Items from a dataset ->
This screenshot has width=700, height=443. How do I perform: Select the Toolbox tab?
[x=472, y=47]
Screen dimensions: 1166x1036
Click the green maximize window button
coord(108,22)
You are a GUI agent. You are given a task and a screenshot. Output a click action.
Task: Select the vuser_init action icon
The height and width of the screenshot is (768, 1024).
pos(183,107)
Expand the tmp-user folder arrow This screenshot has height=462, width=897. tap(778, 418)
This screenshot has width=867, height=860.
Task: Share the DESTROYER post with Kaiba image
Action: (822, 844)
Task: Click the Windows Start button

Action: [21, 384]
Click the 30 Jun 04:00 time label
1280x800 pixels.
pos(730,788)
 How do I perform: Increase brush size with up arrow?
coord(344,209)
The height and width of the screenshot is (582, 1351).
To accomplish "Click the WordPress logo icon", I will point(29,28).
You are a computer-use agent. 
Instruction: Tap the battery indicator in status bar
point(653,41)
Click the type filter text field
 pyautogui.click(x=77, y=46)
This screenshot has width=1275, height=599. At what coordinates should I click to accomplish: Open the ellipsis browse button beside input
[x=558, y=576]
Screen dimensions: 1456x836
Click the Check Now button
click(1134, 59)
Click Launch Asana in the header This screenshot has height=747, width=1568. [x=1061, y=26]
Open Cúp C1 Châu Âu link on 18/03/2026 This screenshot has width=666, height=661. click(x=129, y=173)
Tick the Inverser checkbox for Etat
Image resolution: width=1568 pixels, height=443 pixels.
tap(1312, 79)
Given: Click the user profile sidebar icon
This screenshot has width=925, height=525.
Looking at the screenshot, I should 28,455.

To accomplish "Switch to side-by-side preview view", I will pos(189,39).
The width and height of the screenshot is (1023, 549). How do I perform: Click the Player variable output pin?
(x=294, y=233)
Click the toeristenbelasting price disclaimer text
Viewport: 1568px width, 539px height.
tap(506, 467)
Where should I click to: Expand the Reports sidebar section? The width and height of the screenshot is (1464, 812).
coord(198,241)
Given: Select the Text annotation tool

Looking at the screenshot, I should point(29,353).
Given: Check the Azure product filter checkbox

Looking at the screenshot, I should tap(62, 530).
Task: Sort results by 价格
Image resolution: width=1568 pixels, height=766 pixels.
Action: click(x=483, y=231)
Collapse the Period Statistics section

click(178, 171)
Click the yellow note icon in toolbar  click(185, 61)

Instructions for the task ->
Write out the records in full, exactly as they appear above.

Answer section ->
This screenshot has width=700, height=443. How do I perform: Select the Toolbox tab?
[x=472, y=47]
Screen dimensions: 1166x1036
Click the green maximize window button
coord(108,22)
You are a GUI agent. You are given a task and a screenshot. Output a click action.
Task: Select the vuser_init action icon
The height and width of the screenshot is (768, 1024).
pos(183,107)
Expand the tmp-user folder arrow This screenshot has height=462, width=897. tap(778, 418)
This screenshot has width=867, height=860.
Task: Share the DESTROYER post with Kaiba image
Action: (822, 844)
Task: Click the Windows Start button

Action: [21, 384]
Click the 30 Jun 04:00 time label
1280x800 pixels.
pos(730,788)
 How do I perform: Increase brush size with up arrow?
coord(344,209)
The height and width of the screenshot is (582, 1351).
To accomplish "Click the WordPress logo icon", I will point(29,28).
You are a computer-use agent. 
Instruction: Tap the battery indicator in status bar
point(653,41)
Click the type filter text field
 pyautogui.click(x=77, y=46)
This screenshot has width=1275, height=599. At what coordinates should I click to accomplish: Open the ellipsis browse button beside input
[x=558, y=576]
Screen dimensions: 1456x836
Click the Check Now button
click(1134, 59)
Click Launch Asana in the header This screenshot has height=747, width=1568. [x=1061, y=26]
Open Cúp C1 Châu Âu link on 18/03/2026 This screenshot has width=666, height=661. click(x=129, y=173)
Tick the Inverser checkbox for Etat
Image resolution: width=1568 pixels, height=443 pixels.
tap(1312, 79)
Given: Click the user profile sidebar icon
This screenshot has width=925, height=525.
Looking at the screenshot, I should 28,455.

To accomplish "Switch to side-by-side preview view", I will pos(189,39).
The width and height of the screenshot is (1023, 549). How do I perform: Click the Player variable output pin?
(x=294, y=233)
Click the toeristenbelasting price disclaimer text
Viewport: 1568px width, 539px height.
tap(506, 467)
Where should I click to: Expand the Reports sidebar section? The width and height of the screenshot is (1464, 812).
coord(198,241)
Given: Select the Text annotation tool

Looking at the screenshot, I should point(29,353).
Given: Check the Azure product filter checkbox

Looking at the screenshot, I should tap(62, 530).
Task: Sort results by 价格
Image resolution: width=1568 pixels, height=766 pixels.
Action: click(x=483, y=231)
Collapse the Period Statistics section

click(178, 171)
Click the yellow note icon in toolbar  click(185, 61)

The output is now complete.